→ **Work to be completed**
Copy every one of the following items word for word.

→ **Input rows**
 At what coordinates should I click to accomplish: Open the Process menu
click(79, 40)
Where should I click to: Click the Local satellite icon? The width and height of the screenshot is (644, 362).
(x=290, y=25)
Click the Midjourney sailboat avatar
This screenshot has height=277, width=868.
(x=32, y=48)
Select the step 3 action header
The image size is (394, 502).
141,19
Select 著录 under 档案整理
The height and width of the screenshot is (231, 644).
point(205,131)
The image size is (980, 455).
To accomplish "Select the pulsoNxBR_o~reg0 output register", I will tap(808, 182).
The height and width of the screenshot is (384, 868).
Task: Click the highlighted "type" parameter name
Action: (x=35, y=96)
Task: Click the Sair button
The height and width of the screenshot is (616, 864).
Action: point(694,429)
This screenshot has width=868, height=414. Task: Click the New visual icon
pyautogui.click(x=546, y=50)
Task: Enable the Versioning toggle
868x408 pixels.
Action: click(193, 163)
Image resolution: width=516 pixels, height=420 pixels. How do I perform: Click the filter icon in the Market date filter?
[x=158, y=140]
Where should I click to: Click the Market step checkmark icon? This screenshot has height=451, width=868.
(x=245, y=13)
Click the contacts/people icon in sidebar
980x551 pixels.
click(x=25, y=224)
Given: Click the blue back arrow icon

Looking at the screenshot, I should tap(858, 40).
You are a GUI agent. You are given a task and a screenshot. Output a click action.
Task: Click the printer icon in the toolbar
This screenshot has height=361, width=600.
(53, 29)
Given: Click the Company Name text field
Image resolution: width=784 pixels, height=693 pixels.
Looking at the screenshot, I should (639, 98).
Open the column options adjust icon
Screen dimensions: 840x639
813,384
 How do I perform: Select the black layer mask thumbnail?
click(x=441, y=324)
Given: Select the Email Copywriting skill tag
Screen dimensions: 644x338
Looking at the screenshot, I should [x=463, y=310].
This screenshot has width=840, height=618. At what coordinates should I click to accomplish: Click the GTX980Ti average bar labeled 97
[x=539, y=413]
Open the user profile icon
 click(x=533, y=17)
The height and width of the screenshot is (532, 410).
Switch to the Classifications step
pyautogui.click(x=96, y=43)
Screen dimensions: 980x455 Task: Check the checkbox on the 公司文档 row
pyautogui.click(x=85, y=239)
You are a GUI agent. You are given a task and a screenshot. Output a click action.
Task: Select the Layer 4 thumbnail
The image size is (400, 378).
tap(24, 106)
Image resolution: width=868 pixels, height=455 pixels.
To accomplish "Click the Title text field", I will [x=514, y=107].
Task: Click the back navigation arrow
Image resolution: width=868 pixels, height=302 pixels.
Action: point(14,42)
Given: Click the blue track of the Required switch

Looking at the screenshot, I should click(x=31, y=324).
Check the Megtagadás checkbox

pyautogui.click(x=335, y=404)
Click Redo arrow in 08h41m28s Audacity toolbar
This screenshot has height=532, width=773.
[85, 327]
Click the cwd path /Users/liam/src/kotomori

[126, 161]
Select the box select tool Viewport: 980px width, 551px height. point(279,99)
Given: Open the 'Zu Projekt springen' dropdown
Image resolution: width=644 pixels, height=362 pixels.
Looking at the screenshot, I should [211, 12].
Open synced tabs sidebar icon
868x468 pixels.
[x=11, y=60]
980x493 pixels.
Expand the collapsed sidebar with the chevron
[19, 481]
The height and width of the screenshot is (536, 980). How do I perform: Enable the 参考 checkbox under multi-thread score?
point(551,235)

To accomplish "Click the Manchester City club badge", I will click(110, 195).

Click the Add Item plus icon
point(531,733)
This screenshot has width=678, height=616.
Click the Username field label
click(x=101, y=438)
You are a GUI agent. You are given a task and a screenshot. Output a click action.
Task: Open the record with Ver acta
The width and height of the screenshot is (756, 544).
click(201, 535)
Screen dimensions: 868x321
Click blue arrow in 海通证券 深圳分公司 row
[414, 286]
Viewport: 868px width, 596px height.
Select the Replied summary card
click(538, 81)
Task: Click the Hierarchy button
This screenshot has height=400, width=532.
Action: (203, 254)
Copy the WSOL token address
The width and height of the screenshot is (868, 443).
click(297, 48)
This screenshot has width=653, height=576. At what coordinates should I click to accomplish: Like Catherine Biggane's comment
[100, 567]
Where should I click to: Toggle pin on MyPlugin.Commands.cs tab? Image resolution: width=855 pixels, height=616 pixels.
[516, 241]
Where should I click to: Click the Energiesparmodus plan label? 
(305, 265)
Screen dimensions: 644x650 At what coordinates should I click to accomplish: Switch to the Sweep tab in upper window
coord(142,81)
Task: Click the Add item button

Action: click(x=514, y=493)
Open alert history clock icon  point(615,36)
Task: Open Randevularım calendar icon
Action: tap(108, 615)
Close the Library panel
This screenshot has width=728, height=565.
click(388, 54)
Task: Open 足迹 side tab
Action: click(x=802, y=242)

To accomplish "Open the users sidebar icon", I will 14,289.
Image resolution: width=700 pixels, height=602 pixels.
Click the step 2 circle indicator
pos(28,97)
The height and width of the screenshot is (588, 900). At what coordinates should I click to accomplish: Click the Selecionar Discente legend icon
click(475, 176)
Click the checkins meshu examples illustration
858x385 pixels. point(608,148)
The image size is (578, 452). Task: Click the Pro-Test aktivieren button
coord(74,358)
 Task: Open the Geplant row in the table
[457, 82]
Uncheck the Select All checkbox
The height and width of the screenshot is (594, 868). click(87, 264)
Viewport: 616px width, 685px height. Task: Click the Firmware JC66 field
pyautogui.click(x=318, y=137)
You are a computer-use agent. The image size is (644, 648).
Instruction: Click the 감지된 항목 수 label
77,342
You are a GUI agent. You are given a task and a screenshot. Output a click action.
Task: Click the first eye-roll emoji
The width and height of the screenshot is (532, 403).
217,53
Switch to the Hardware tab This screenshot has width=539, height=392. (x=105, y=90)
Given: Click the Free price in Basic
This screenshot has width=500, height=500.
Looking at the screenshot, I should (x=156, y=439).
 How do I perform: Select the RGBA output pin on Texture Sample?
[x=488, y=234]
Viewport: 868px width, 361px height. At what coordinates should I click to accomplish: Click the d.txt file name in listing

→ **Output of the exercise**
 At what coordinates should I click to accomplish: Open the Process menu
click(79, 40)
Where should I click to: Click the Local satellite icon? The width and height of the screenshot is (644, 362).
(x=290, y=25)
Click the Midjourney sailboat avatar
This screenshot has height=277, width=868.
(x=32, y=48)
Select the step 3 action header
The image size is (394, 502).
141,19
Select 著录 under 档案整理
The height and width of the screenshot is (231, 644).
point(205,131)
The image size is (980, 455).
To accomplish "Select the pulsoNxBR_o~reg0 output register", I will tap(808, 182).
The height and width of the screenshot is (384, 868).
Task: Click the highlighted "type" parameter name
Action: (x=35, y=96)
Task: Click the Sair button
The height and width of the screenshot is (616, 864).
Action: point(694,429)
This screenshot has width=868, height=414. Task: Click the New visual icon
pyautogui.click(x=546, y=50)
Task: Enable the Versioning toggle
868x408 pixels.
Action: click(193, 163)
Image resolution: width=516 pixels, height=420 pixels. How do I perform: Click the filter icon in the Market date filter?
[x=158, y=140]
Where should I click to: Click the Market step checkmark icon? This screenshot has height=451, width=868.
(x=245, y=13)
Click the contacts/people icon in sidebar
980x551 pixels.
click(x=25, y=224)
Given: Click the blue back arrow icon

Looking at the screenshot, I should tap(858, 40).
You are a GUI agent. You are given a task and a screenshot. Output a click action.
Task: Click the printer icon in the toolbar
This screenshot has height=361, width=600.
(53, 29)
Given: Click the Company Name text field
Image resolution: width=784 pixels, height=693 pixels.
Looking at the screenshot, I should (639, 98).
Open the column options adjust icon
Screen dimensions: 840x639
813,384
 How do I perform: Select the black layer mask thumbnail?
click(x=441, y=324)
Given: Select the Email Copywriting skill tag
Screen dimensions: 644x338
Looking at the screenshot, I should [x=463, y=310].
This screenshot has width=840, height=618. At what coordinates should I click to accomplish: Click the GTX980Ti average bar labeled 97
[x=539, y=413]
Open the user profile icon
 click(x=533, y=17)
The height and width of the screenshot is (532, 410).
Switch to the Classifications step
pyautogui.click(x=96, y=43)
Screen dimensions: 980x455 Task: Check the checkbox on the 公司文档 row
pyautogui.click(x=85, y=239)
You are a GUI agent. You are given a task and a screenshot. Output a click action.
Task: Select the Layer 4 thumbnail
The image size is (400, 378).
tap(24, 106)
Image resolution: width=868 pixels, height=455 pixels.
To accomplish "Click the Title text field", I will [x=514, y=107].
Task: Click the back navigation arrow
Image resolution: width=868 pixels, height=302 pixels.
Action: point(14,42)
Given: Click the blue track of the Required switch

Looking at the screenshot, I should click(x=31, y=324).
Check the Megtagadás checkbox

pyautogui.click(x=335, y=404)
Click Redo arrow in 08h41m28s Audacity toolbar
This screenshot has height=532, width=773.
[85, 327]
Click the cwd path /Users/liam/src/kotomori

[126, 161]
Select the box select tool Viewport: 980px width, 551px height. point(279,99)
Given: Open the 'Zu Projekt springen' dropdown
Image resolution: width=644 pixels, height=362 pixels.
Looking at the screenshot, I should [211, 12].
Open synced tabs sidebar icon
868x468 pixels.
[x=11, y=60]
980x493 pixels.
Expand the collapsed sidebar with the chevron
[19, 481]
The height and width of the screenshot is (536, 980). How do I perform: Enable the 参考 checkbox under multi-thread score?
point(551,235)

To accomplish "Click the Manchester City club badge", I will click(110, 195).

Click the Add Item plus icon
point(531,733)
This screenshot has width=678, height=616.
Click the Username field label
click(x=101, y=438)
You are a GUI agent. You are given a task and a screenshot. Output a click action.
Task: Open the record with Ver acta
The width and height of the screenshot is (756, 544).
click(201, 535)
Screen dimensions: 868x321
Click blue arrow in 海通证券 深圳分公司 row
[414, 286]
Viewport: 868px width, 596px height.
Select the Replied summary card
click(538, 81)
Task: Click the Hierarchy button
This screenshot has height=400, width=532.
Action: (203, 254)
Copy the WSOL token address
The width and height of the screenshot is (868, 443).
click(297, 48)
This screenshot has width=653, height=576. At what coordinates should I click to accomplish: Like Catherine Biggane's comment
[100, 567]
Where should I click to: Toggle pin on MyPlugin.Commands.cs tab? Image resolution: width=855 pixels, height=616 pixels.
[516, 241]
Where should I click to: Click the Energiesparmodus plan label? 
(305, 265)
Screen dimensions: 644x650 At what coordinates should I click to accomplish: Switch to the Sweep tab in upper window
coord(142,81)
Task: Click the Add item button

Action: click(x=514, y=493)
Open alert history clock icon  point(615,36)
Task: Open Randevularım calendar icon
Action: tap(108, 615)
Close the Library panel
This screenshot has width=728, height=565.
click(388, 54)
Task: Open 足迹 side tab
Action: click(x=802, y=242)

To accomplish "Open the users sidebar icon", I will 14,289.
Image resolution: width=700 pixels, height=602 pixels.
Click the step 2 circle indicator
pos(28,97)
The height and width of the screenshot is (588, 900). At what coordinates should I click to accomplish: Click the Selecionar Discente legend icon
click(475, 176)
Click the checkins meshu examples illustration
858x385 pixels. point(608,148)
The image size is (578, 452). Task: Click the Pro-Test aktivieren button
coord(74,358)
 Task: Open the Geplant row in the table
[457, 82]
Uncheck the Select All checkbox
The height and width of the screenshot is (594, 868). click(87, 264)
Viewport: 616px width, 685px height. Task: Click the Firmware JC66 field
pyautogui.click(x=318, y=137)
You are a computer-use agent. The image size is (644, 648).
Instruction: Click the 감지된 항목 수 label
77,342
You are a GUI agent. You are given a task and a screenshot. Output a click action.
Task: Click the first eye-roll emoji
The width and height of the screenshot is (532, 403).
217,53
Switch to the Hardware tab This screenshot has width=539, height=392. (x=105, y=90)
Given: Click the Free price in Basic
This screenshot has width=500, height=500.
Looking at the screenshot, I should (x=156, y=439).
 How do I perform: Select the RGBA output pin on Texture Sample?
[x=488, y=234]
Viewport: 868px width, 361px height. At what coordinates should I click to accomplish: Click the d.txt file name in listing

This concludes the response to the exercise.